• _Task goal_:
Everything from the first line of the material to the line containing "The image size is (622, 476).", inclusive, must be given again exactly; no pictures, and nothing past that line.

• _Information provided_:
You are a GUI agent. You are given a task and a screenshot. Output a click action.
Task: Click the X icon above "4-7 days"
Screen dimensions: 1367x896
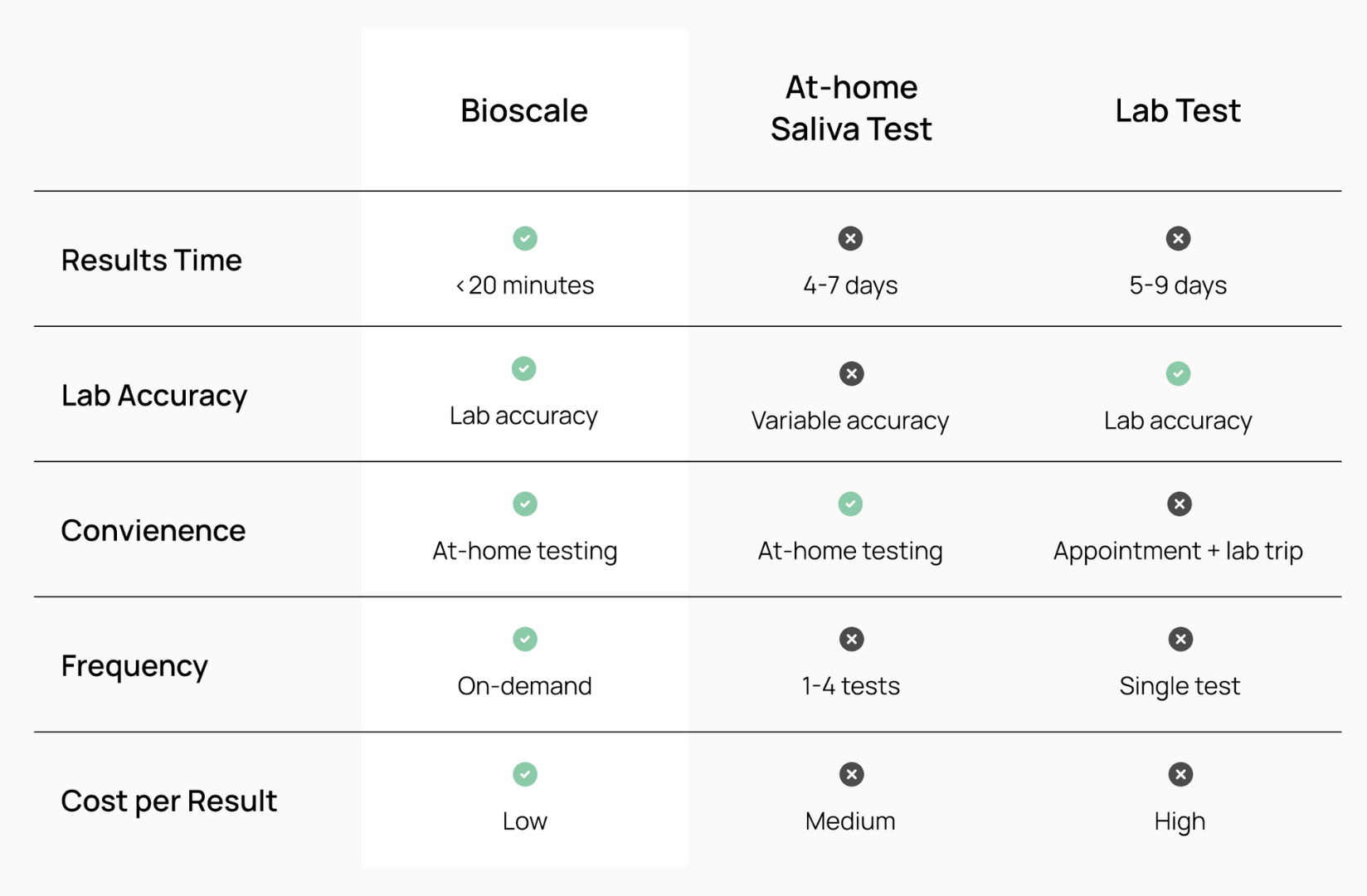pos(850,239)
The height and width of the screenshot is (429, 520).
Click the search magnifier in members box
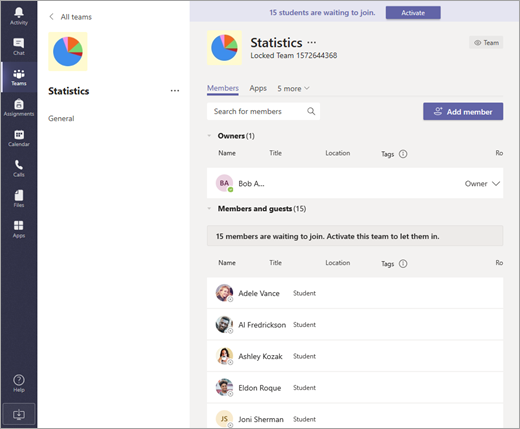(311, 111)
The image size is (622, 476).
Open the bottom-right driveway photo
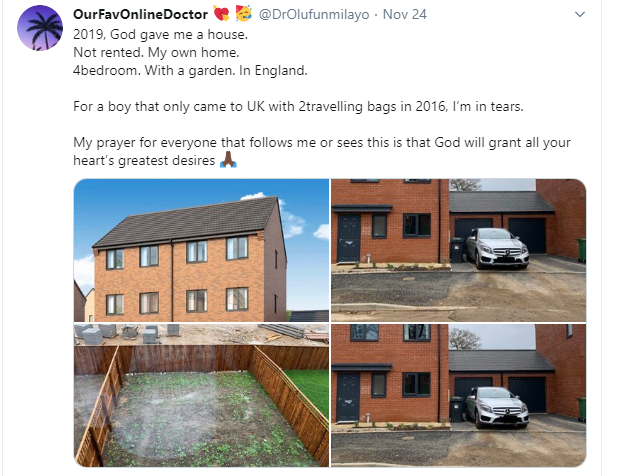click(x=459, y=395)
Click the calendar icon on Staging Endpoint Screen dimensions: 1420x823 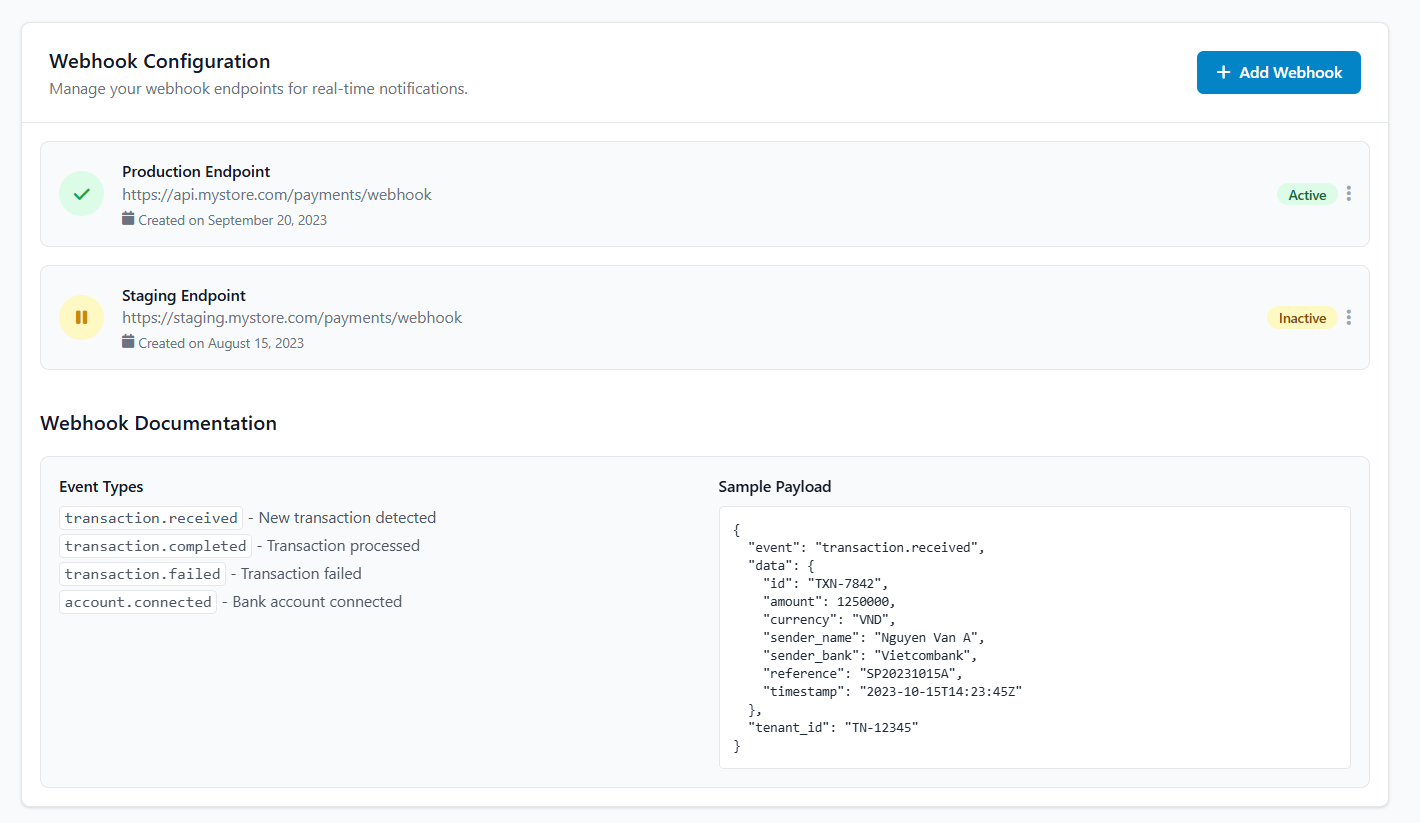point(128,342)
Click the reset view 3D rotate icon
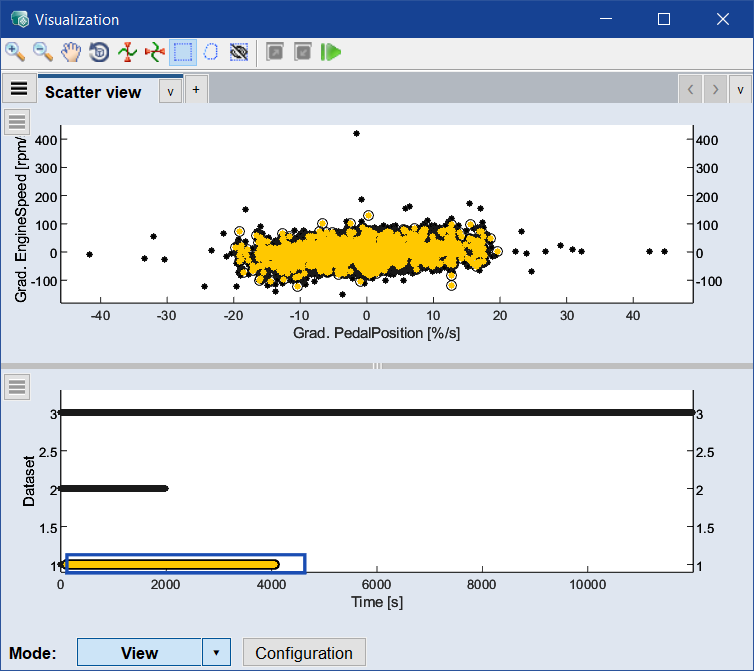Screen dimensions: 754x671 [x=99, y=52]

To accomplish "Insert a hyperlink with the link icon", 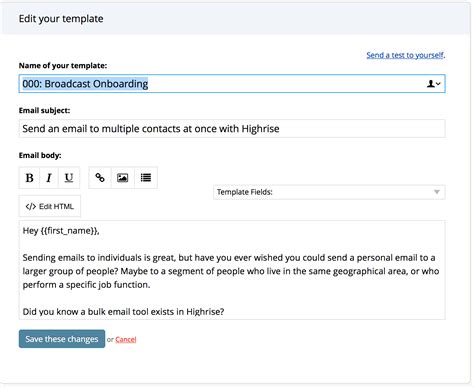I will (100, 178).
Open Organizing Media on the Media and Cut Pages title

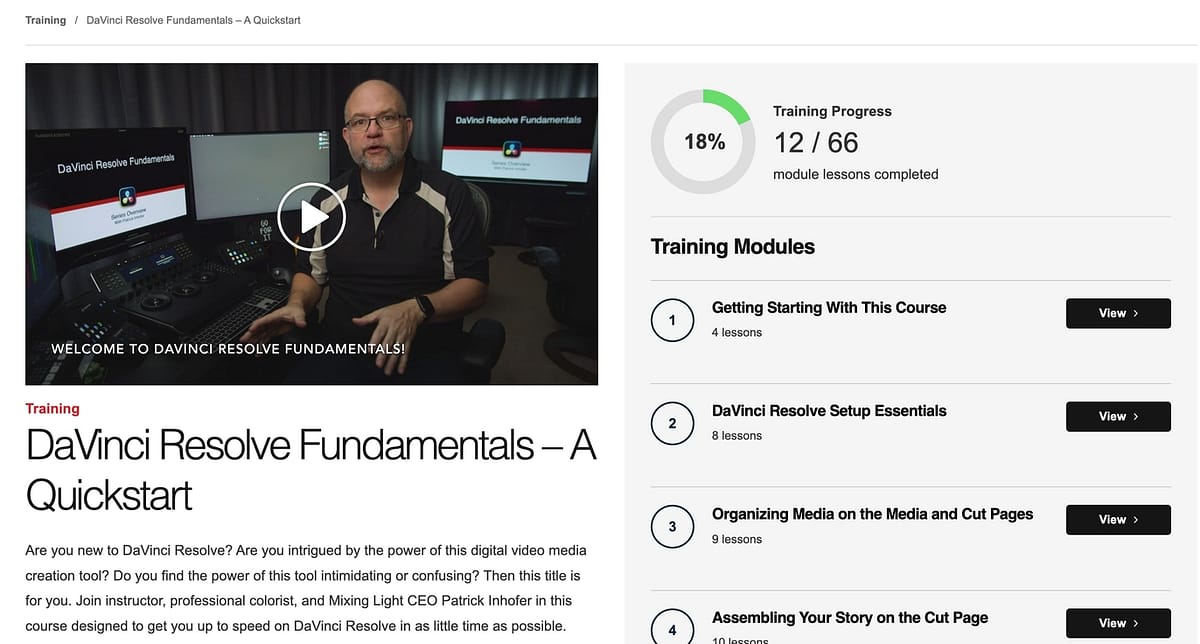pyautogui.click(x=872, y=513)
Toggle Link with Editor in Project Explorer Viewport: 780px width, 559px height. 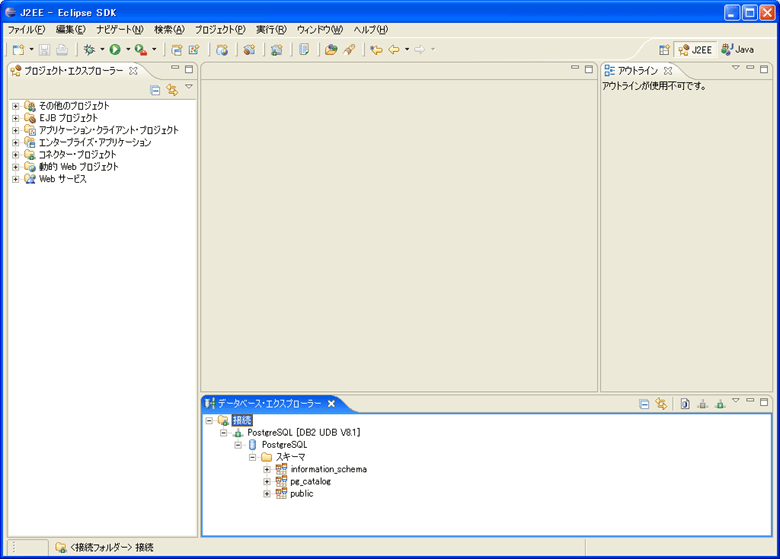[171, 90]
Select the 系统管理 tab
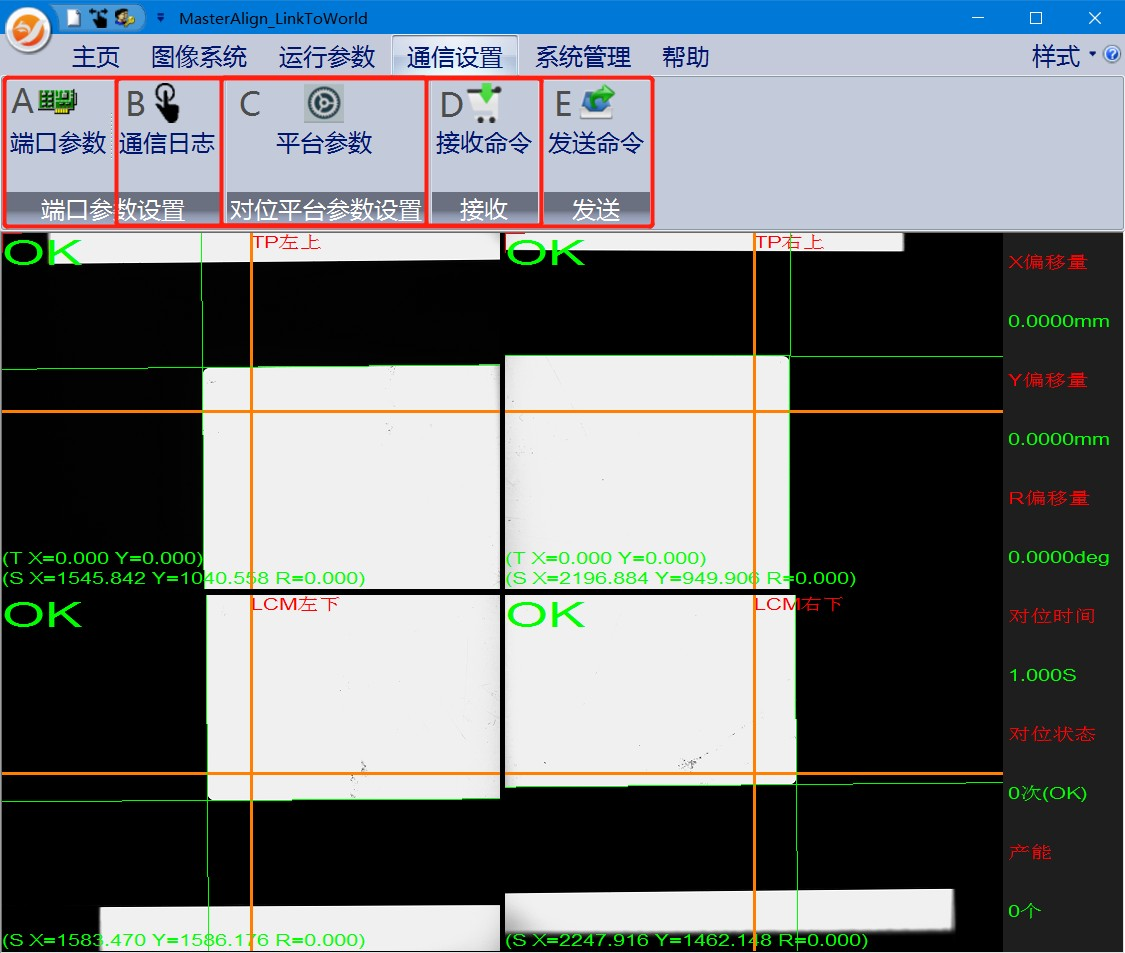This screenshot has height=953, width=1125. 583,57
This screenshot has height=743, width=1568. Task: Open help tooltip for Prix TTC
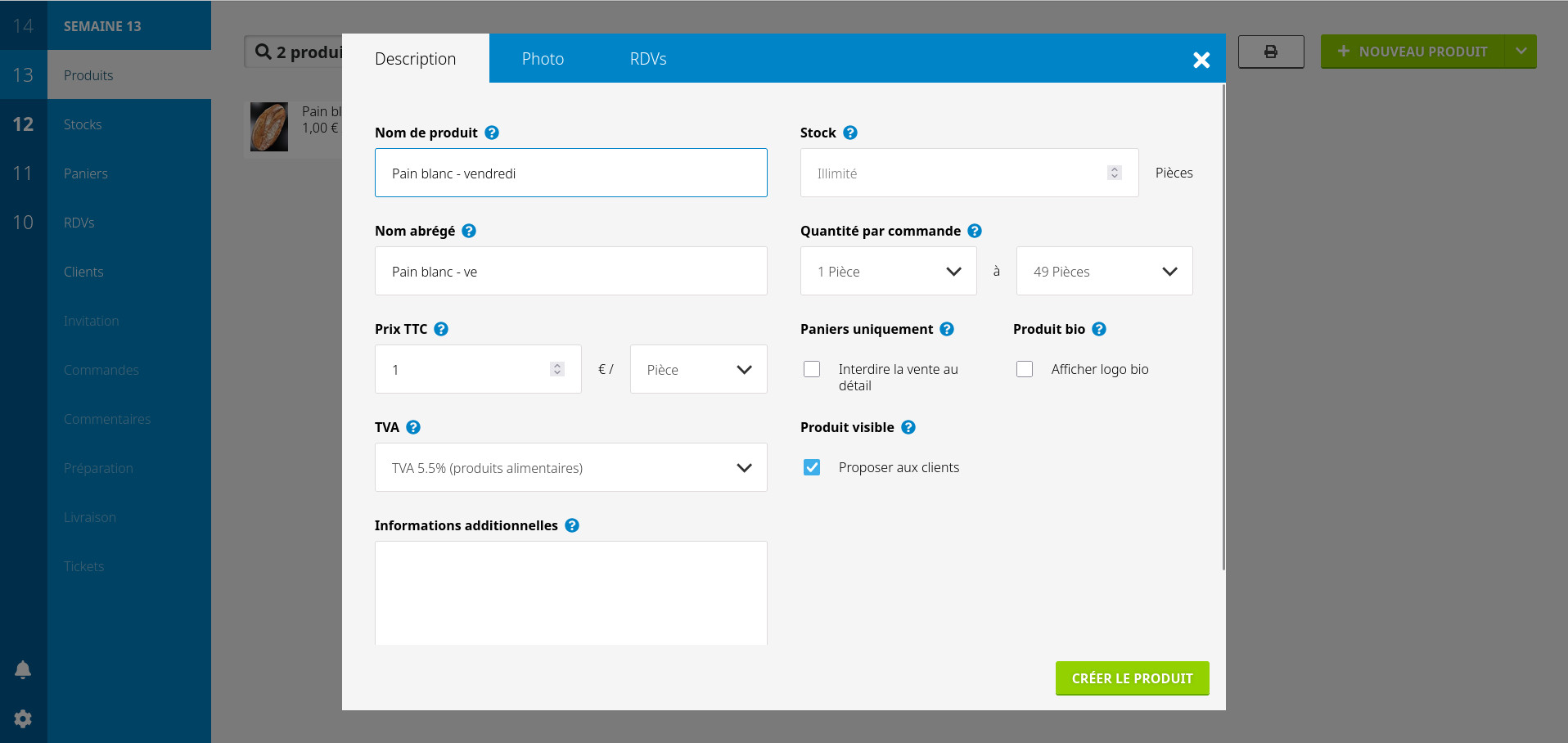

• _Answer to the exercise_:
You are a GUI agent. You are given a task and a screenshot. Output a click action.
Task: Click the X icon above "4-7 days"
Screen dimensions: 1367x896
pos(850,239)
The height and width of the screenshot is (429, 520).
Click the search magnifier in members box
(311, 111)
The image size is (622, 476).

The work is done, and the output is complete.